Days after the FBI arrested a number of alleged members of the hacking group Anonymous, the hackers struck again. They claim to have stolen a gigabyte of information from the North Atlantic Treaty Organization.
The group alerted the world to its latest activities via a series of tweets, including one with a link to a PDF file as evidence it had the stolen information.
It is difficult to ascertain why the group, which apparently banded with the hacker organization LulzSec to carry out this particular job, chose NATO as its target.
The two groups issued a statement saying the takedown earlier this week was “meaningless to us as you cannot arrest an idea.”
NATO did not immediately respond to TechNewsWorld’s request to comment for this story.
Why Ask Why?
Questioning the hackers’ motives is almost irrelevant, said Hugh Thompson, RSA Conference program committee chairman.
“It is impossible to predict their goals or targets,” he told TechNewsWorld. “Unlike cybercriminals who go after the money — targets like banks or people’s financial information — dealing with idealist groups is a different risk position altogether.”
It is not something the Internet security community ever planned for, he acknowledged. “We didn’t factor in groups like these, especially in the vertical sectors.”
War for Public Opinion
There is a certain method to the hactivists’ madness, Don DeBolt, director of threat research for Total Defense, told TechNewsWorld.
“They are looking to move public opinion in their favor, and they believe that releasing confidential data is the route to that end.”
Highly Classified vs.
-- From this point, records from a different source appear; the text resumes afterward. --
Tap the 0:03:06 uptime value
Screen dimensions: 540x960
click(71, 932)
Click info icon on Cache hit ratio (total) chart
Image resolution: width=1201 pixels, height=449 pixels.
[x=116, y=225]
Low Level
What’s particularly worrisome is that the hackers were able break into NATO’s system in the first place — although it appears that the information taken is in the low-level restricted category.
Indeed, that is what people should be focusing on now, said Noa Bar Yosseff, a security strategist with Imperva.
“Today it could be Anonymous — tomorrow it can be some sole individual from France,” he told TechNewsWorld.
The point is, if NATO had put the necessary controls in place, “these type of attacks may have been blocked — or at the very least, given the attacker an extra layer of complexity to work around,” he explained.
If the purloined material was indeed low level, it could well have been snatched via an SQL injection, DeBolt said, as they are among the most prolific exploits.
It probably was something basic like that, agreed Nimmy Reichenberg, vice president of marketing at AlgoSec.
“Both SQL injection and cross-site scripting XSS are among the 10 most common Web vulnerabilities, yet we continue to see them exploited,” he told TechNewsWorld. “Not to blame the victim, but organizations need to open their eyes to the very real threat in front of them and do much more to secure sensitive data. It is unlikely that Anonymous could breach a more sophisticated security system with the controls in place to prevent common attack vectors.”
If a government agency — or company, for that matter — has sensitive data it doesn’t want hacked, it simply cannot be hosted in a database that is directly connected to the Internet, Total Defense’s DeBolt pointed out.
Of course, that would pose a problem for companies and entities that want to deliver data to their user base — essentially, just about every organization.
“Data is highly distributed with many different users and many different devices having access,” DeBolt said. “This presents significant challenges to all organizations, including NATO.”
A Wake-up Call?
This incident needs to be a wake-up call for all government agencies, said Prem Iyer, head of the information security practice at Iron Bow Technologies.
“I don’t think we can assume that all agencies have a similar approach to security,” he told TechNewsWorld. “But we need to make sure that each agency understands its security posture and fortifies it in a proactive manner to get in front of these types of attacks.”
Good luck with that, said Oliver Lavery, director of security research and development at nCircle.
“Let’s face it — government agencies aren’t known for moving especially quickly at anything,” he told TechNewsWorld. “Computer security, on the other hand, changes at the pace of days and weeks. Governments and large organizations are simply ill-equipped and maladapted to deal with this rapidly evolving security threat landscape.”